Первые же капли влаги привели сироту в сознание. Посвежел, позеленел, засосал что было сил (слабое чмоканье нарушило тишину июньской ночи) и наконец медленно расправил почки, зачатые еще там, у заброшенного кладбища в дальнем лесу… Пяти лет не прошло, как вздумал зацвесть, но моя темность выщипала полураспустившиеся бутоны. Нельзя такому малышу, вредно. Пусть подрастет, пусть поднаберется силенок, хотя кое-кому и не терпелось начать раздаривать солнценосные плоды. От своего, разумеется, имени… Вот и Кафедру Иностранных Языков заверяет, что не забыл утреннего обещания. Из чего следует: опоздал, да, но не такой уж, видите, вахлак. «За молоковозом тащились. Вы ведь знаете, как возят у нас скоропортящиеся продукты!»
Впереди и чуть наискосок – женщина со змейкой. В тонких, черных, смиренных заколками волосах белеет ушко. Ах, как притягивает оно моего командора, но командор отворачивается, в декана вперяет взгляд. Что-то о свободном посещении говорит декан и все к Пропонаду обращается, к Пропонаду, который сидит в черном костюме справа от ректора. (Правая рука!)
Снова к Иностранным Языкам наклоняется зоркоглазый наблюдатель. «А с утра-то – заметили? – в голубом был!»
Пергаментным пальчиком грозят Языки: шутник! Ох, шутник! А от самой (Посланник отодвигается) холодком веет – как от вениковской вросшей в землю плиты… Как от тетушки Лю, когда тетушка Лю слегла, чтобы никогда больше не подняться.
Сестра ухаживала – все-таки ухаживала! – но при этом давала понять, что не очень-то верит, будто так уж прижимает. «Да ты, – сердилась, – дыши, дыши!» – «Нечем», – стонала умирающая и показывала рукой, чтобы ее выше подняли. Еще выше. Вот так…
Племянник, как раз приехавший на каникулы, подымал, удивляясь про себя, как тяжела, однако, а сестра подкладывала подушку. И при этом не спускала с угасающей воительницы настороженно-внимательных глаз. «Кипяточку, что ли?» Считалось, кипяток помогает, когда задыхаешься – если понемногу, маленькими глотками… Тетушка отрицательно двигала головой. Упрямилась – значит ничего еще, терпеть можно. И вдруг запросила. Сама! Вскочив, племянник налил из термоса, аккуратно к губам поднес.
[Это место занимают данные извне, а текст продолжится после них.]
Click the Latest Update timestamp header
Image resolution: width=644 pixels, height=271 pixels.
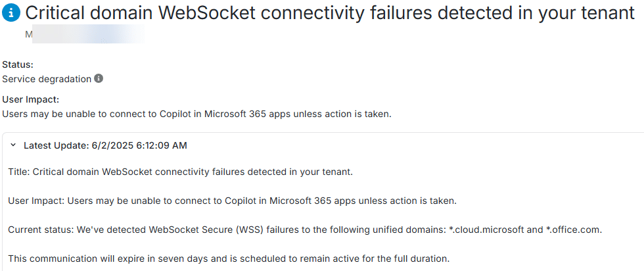click(x=105, y=145)
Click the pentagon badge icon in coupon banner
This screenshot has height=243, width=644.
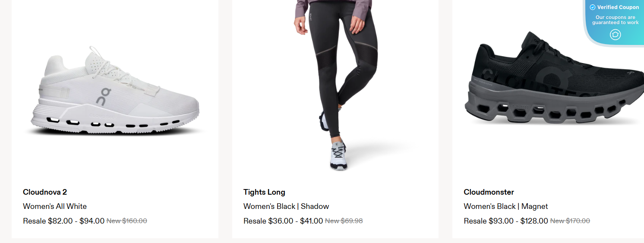point(615,35)
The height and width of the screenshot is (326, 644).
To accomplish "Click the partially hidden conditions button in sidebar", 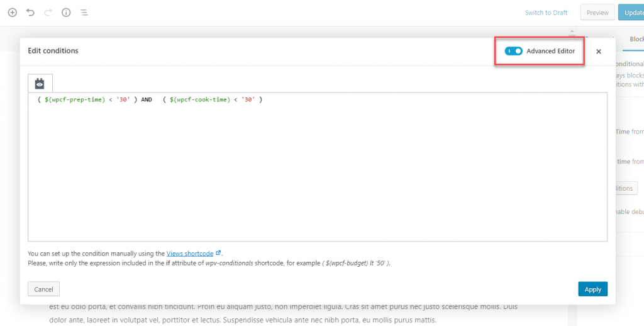I will click(x=625, y=188).
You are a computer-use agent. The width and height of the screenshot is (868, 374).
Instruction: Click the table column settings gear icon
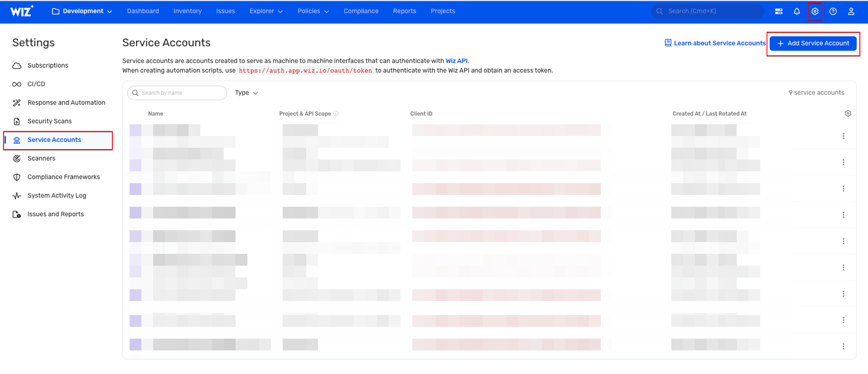(x=848, y=113)
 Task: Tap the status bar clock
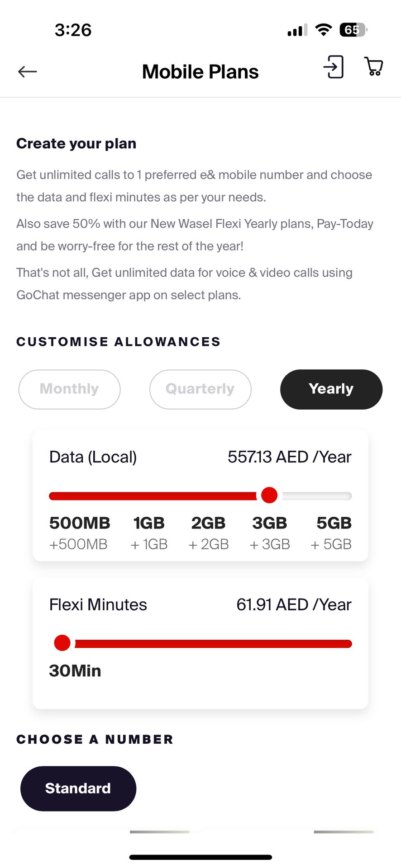(73, 30)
Больная сделала глоток, и напряженное, темное, с неодинаковыми бровями лицо разгладилось. «А где?..» – произнесла. Имени не назвала – сестры никогда не называли друг друга по имени, но он понял, о ком она, и объяснил, что вышла, скоро вернется. «Самолет в одиннадцать?» – спросила вдруг тетушка Лю.
Удивленно ответил он, что да, в одиннадцать, но это когда еще будет! В воскресенье… А сегодня четверг. Слышишь, сегодня четверг? «Слышу, – сказала старуха, не открывая глаз. – Четверг». Но сама уже там была, в неотвратимо надвигающемся воскресном дне, когда пахнущий столицей каникулярный мальчик бодро чмокнет ее на прощанье – пока, тетя! – и все, больше не увидятся.
Мальчик не чмокнул. Крадучись уходил, на цыпочках. «Заснула, кажется… Не надо беспокоить». И остающаяся жить тотчас согласилась: «Не надо!» Не только буфет был предметом распрей и дележа – племянник тоже. Каждая следила ревниво, не перепало ли другой больше внимания и любви.